### [What you are asked to do]
Scan the records that follow, and whenever a line has the word "screenshot", copy it.

### [Source material]
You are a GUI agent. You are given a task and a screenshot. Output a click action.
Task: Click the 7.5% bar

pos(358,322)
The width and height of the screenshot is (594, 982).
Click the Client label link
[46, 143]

---

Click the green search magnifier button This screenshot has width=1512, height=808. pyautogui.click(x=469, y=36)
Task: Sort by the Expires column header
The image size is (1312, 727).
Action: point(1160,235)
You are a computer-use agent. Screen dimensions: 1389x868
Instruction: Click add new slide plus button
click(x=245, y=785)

### [Answer]
You are a GUI agent. You are given a task and a screenshot. Output a click action.
The width and height of the screenshot is (594, 982).
Click the green search magnifier button This screenshot has width=1512, height=808. pyautogui.click(x=469, y=36)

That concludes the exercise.